*** Opening RECORD EXTRACTS ***

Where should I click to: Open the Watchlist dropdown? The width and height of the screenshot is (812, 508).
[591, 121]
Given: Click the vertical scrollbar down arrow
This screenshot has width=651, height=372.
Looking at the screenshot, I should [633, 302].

*** Closing RECORD EXTRACTS ***
*** Opening RECORD EXTRACTS ***

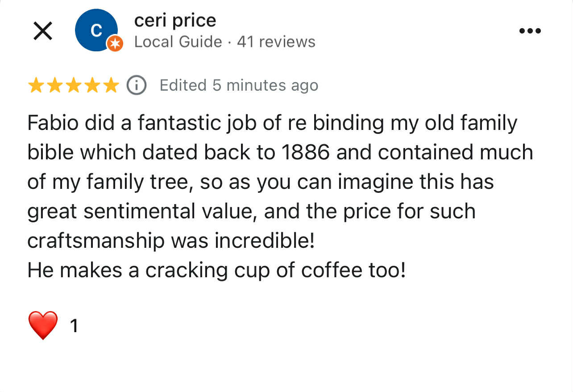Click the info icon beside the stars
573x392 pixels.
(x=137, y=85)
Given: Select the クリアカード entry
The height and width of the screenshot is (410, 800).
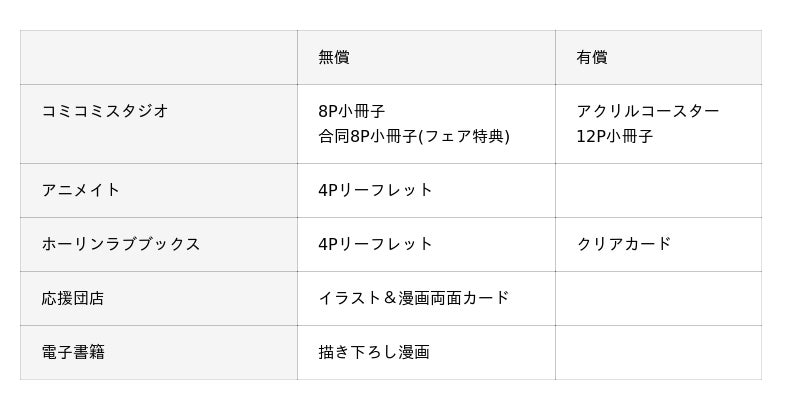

*** Closing RECORD EXTRACTS ***
*** Opening RECORD EXTRACTS ***

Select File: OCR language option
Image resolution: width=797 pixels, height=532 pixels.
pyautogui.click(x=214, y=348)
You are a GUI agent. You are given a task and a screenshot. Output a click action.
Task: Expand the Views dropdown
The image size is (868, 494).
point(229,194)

*** Closing RECORD EXTRACTS ***

EXERCISE GOAL:
Say how many lines in the records contain the string "Select", and say nothing else.

SOLUTION FOR THIS EXERCISE:
2